What to do> For the entries below, report every line that includes the word "button".

Task input below:

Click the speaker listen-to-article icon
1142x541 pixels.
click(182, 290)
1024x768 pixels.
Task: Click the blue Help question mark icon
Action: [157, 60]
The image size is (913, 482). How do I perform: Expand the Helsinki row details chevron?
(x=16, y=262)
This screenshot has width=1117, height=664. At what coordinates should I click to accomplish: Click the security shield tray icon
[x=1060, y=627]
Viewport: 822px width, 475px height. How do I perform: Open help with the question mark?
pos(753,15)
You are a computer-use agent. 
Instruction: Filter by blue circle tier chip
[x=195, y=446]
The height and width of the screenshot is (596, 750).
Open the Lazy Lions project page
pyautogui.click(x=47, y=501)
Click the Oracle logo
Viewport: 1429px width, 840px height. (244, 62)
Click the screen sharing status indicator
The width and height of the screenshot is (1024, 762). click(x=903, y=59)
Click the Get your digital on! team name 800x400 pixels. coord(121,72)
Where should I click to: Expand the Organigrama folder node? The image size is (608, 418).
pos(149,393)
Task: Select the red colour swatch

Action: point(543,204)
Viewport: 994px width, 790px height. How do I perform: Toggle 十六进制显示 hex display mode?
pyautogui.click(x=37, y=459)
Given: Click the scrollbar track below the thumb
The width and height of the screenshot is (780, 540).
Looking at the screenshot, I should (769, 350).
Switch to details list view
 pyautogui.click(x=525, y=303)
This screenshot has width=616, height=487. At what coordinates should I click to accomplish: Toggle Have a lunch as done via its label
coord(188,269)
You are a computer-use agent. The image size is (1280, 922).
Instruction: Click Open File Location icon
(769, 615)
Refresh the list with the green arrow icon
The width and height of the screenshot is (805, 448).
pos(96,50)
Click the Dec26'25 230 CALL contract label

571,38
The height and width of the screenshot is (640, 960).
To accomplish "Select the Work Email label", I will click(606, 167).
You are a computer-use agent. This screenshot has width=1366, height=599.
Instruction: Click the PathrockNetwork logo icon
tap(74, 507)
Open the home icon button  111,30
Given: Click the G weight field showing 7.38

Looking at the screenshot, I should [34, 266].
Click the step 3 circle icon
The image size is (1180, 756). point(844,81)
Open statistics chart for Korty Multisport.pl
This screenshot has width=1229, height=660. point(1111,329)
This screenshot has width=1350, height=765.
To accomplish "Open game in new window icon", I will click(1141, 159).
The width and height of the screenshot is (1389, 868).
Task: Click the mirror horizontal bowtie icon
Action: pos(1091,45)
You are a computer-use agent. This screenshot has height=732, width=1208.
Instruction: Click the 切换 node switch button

End of Task input.

Your solution>
Open the home icon button  111,30
Instruction: Click the 切换 node switch button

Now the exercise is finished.